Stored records
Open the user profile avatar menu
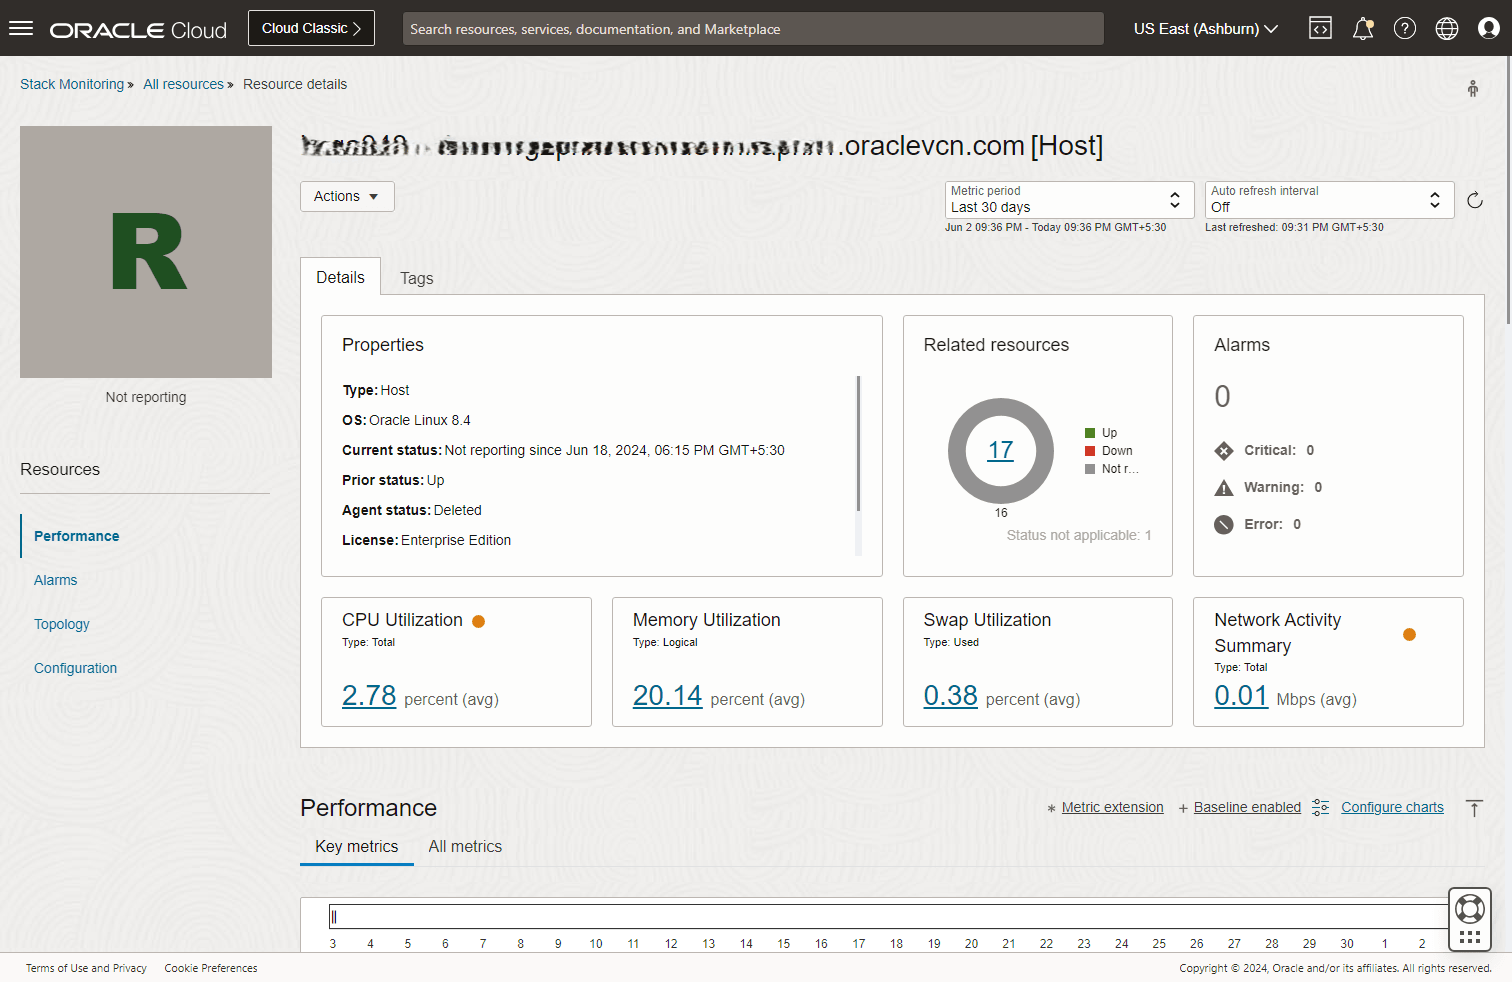 [x=1488, y=28]
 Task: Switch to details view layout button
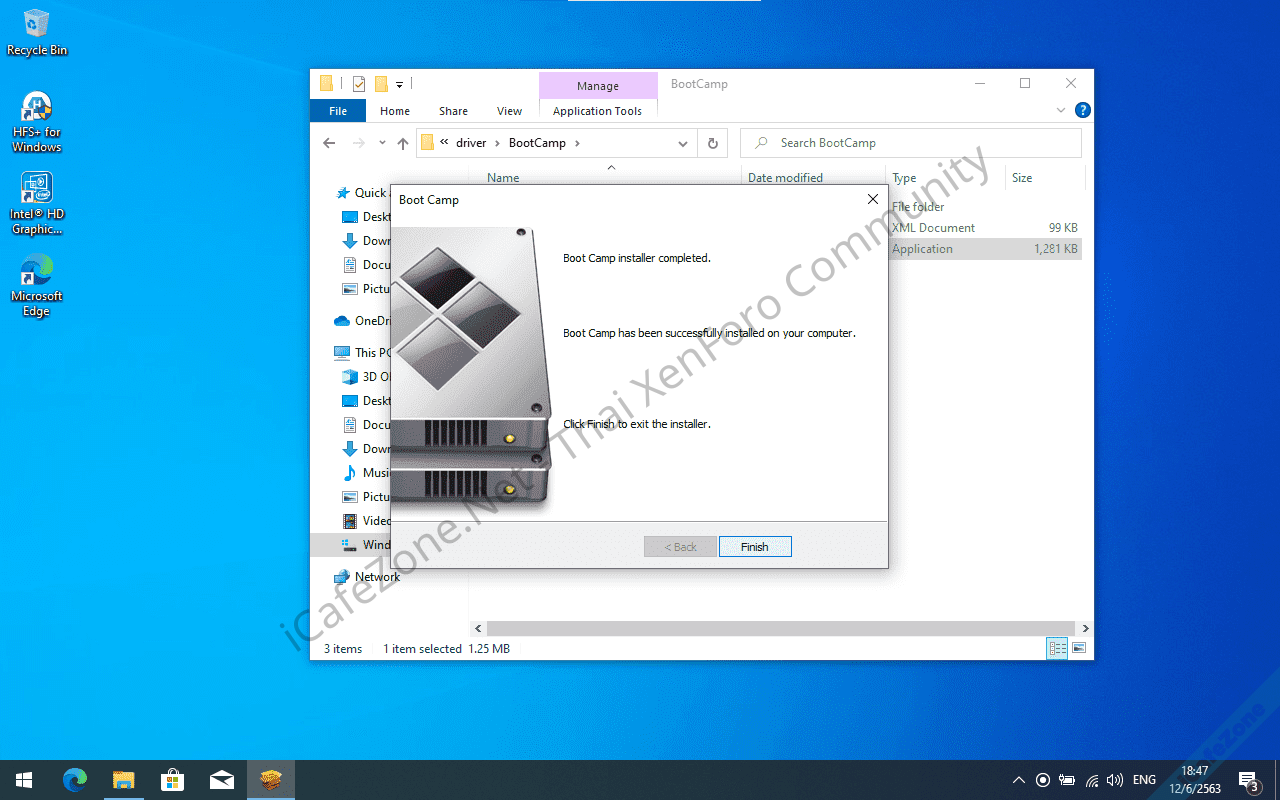click(x=1057, y=648)
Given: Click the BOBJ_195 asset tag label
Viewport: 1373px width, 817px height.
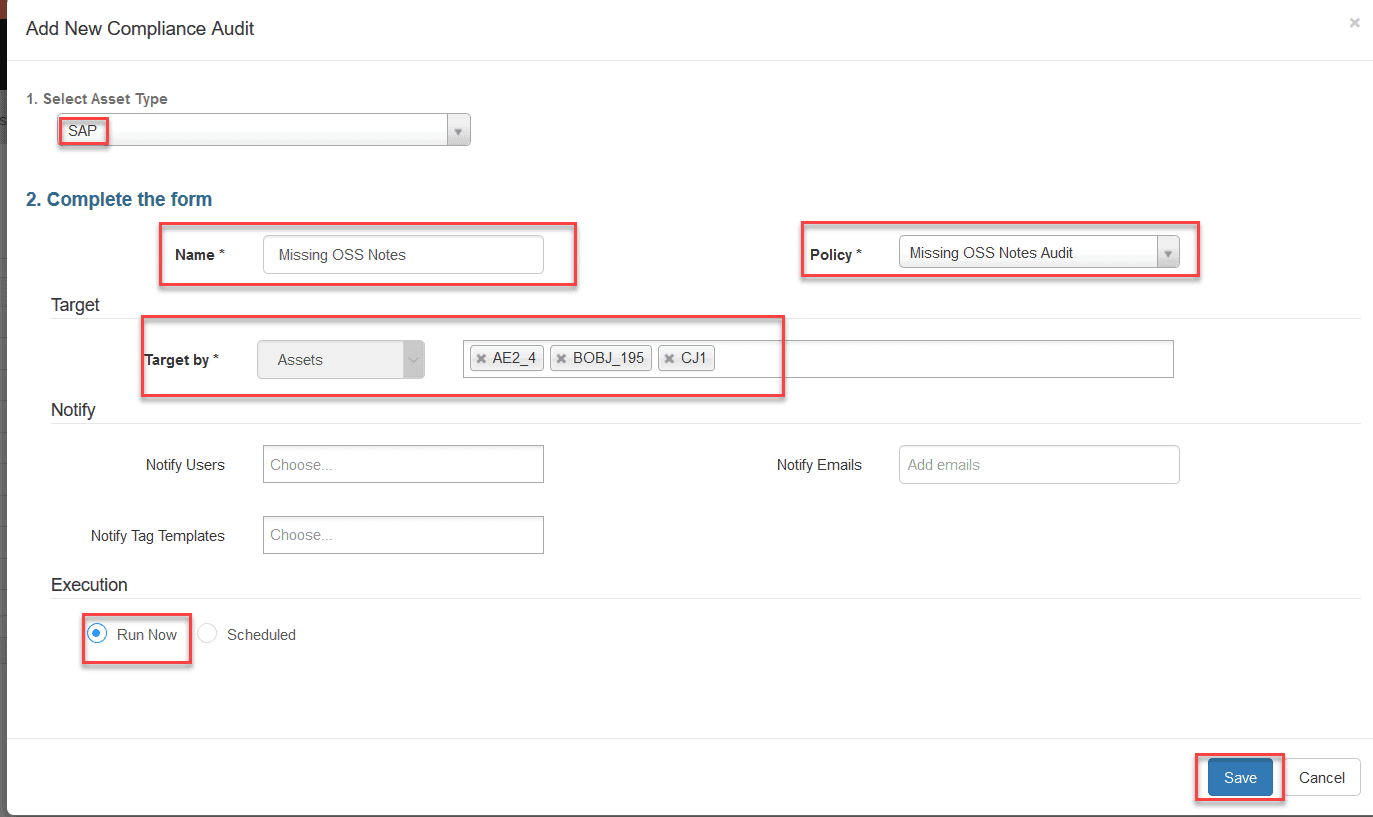Looking at the screenshot, I should point(608,359).
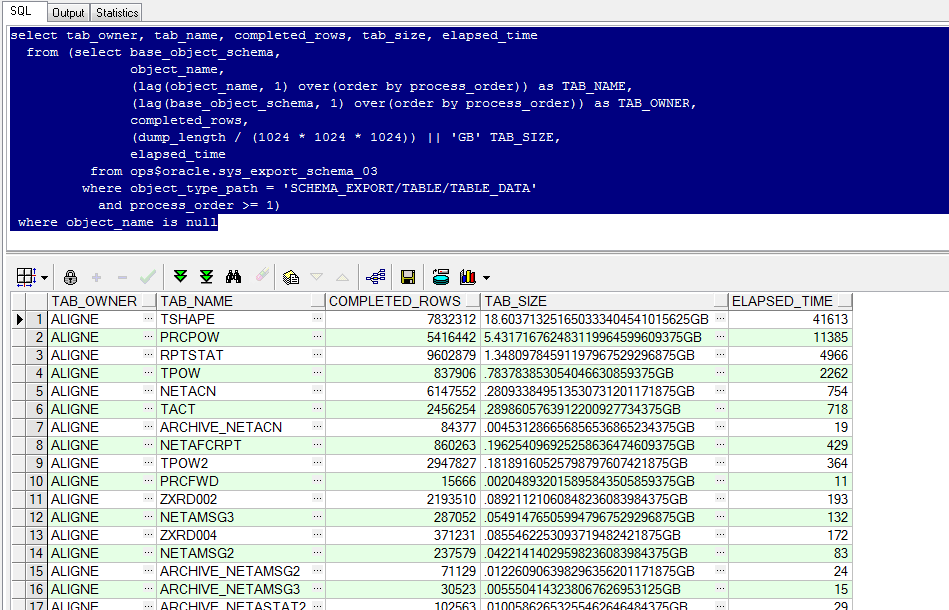Switch to single record view icon
Screen dimensions: 949x610
(x=376, y=277)
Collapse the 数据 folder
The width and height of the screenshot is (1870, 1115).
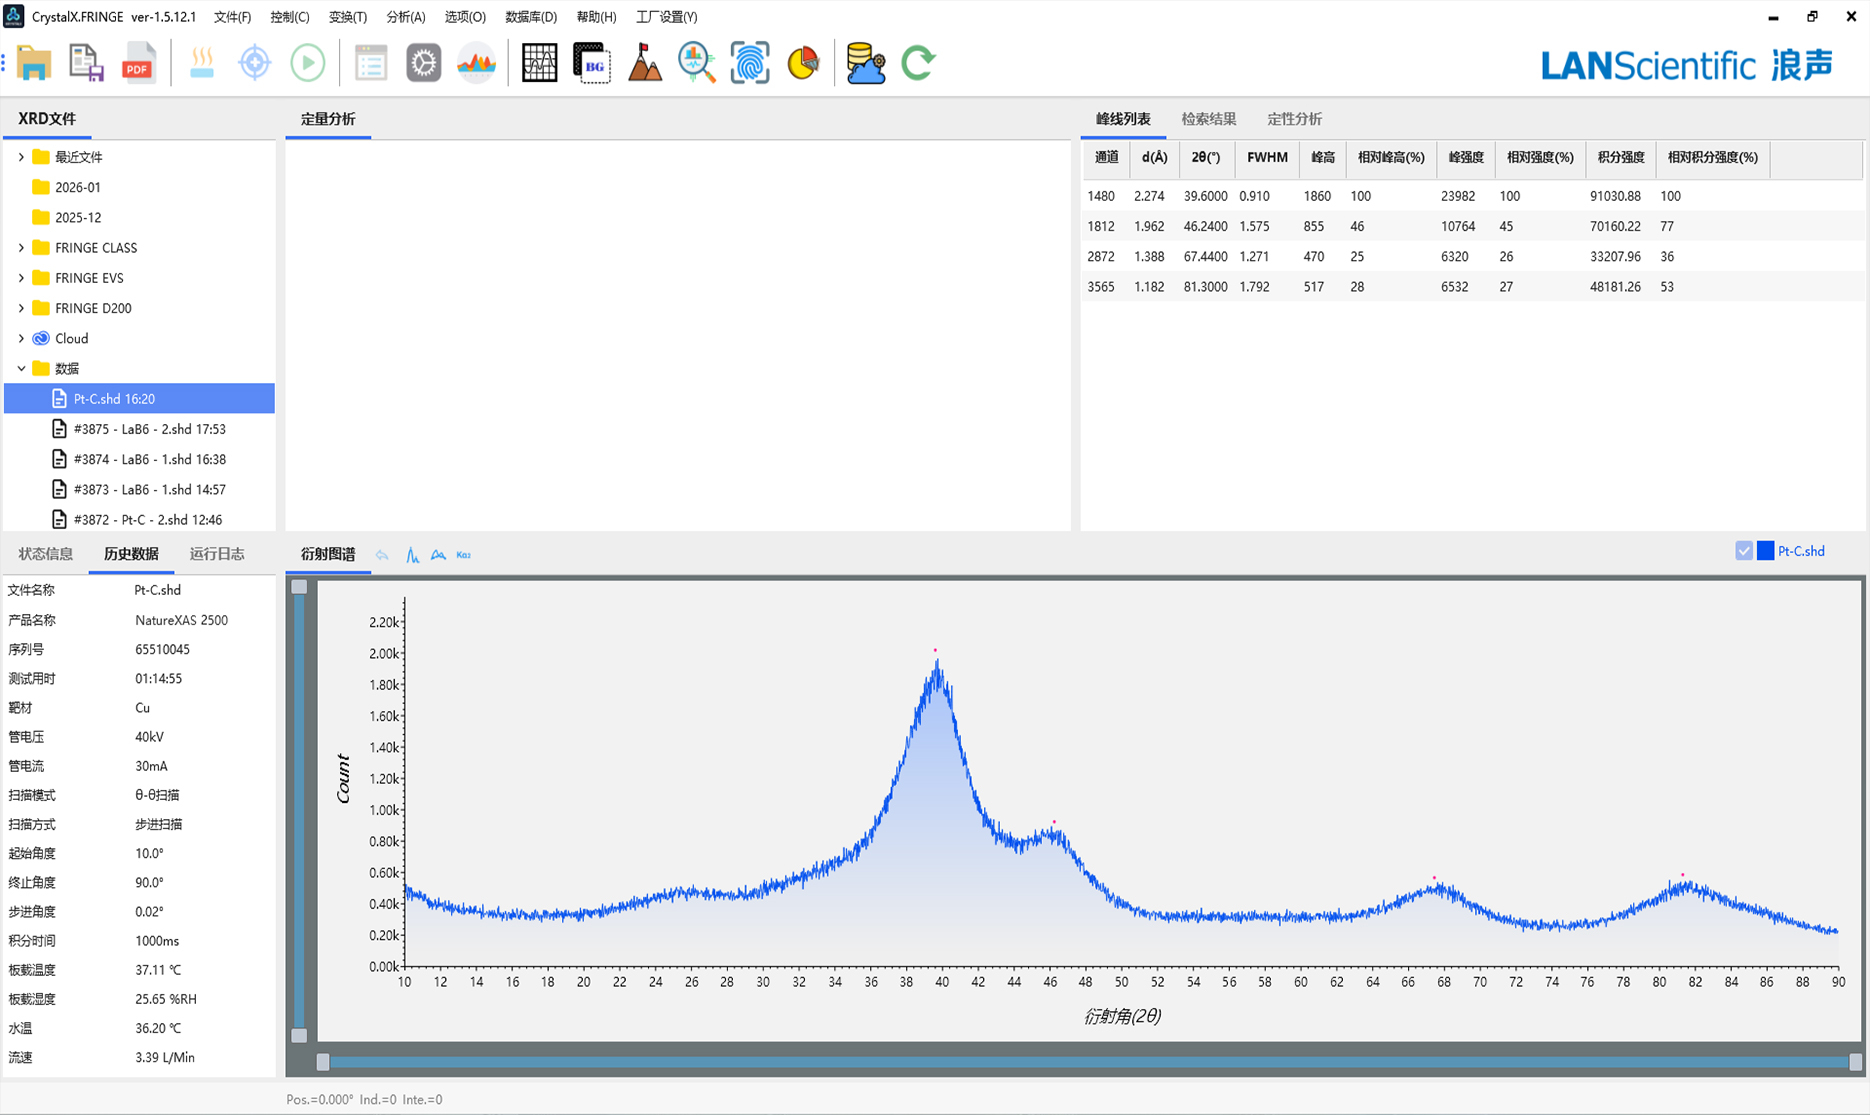coord(21,369)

## ABOUT THIS EXERCISE
This exercise asks for the data above to be given again exactly, without pictures.

## OUTPUT FOR THIS EXERCISE
Open the user profile avatar menu
 [x=1488, y=28]
 Task: Switch to details view layout button
click(x=1057, y=648)
Given: Click the BOBJ_195 asset tag label
Viewport: 1373px width, 817px height.
Looking at the screenshot, I should point(608,359).
Switch to single record view icon
Screen dimensions: 949x610
(x=376, y=277)
Collapse the 数据 folder
The width and height of the screenshot is (1870, 1115).
coord(21,369)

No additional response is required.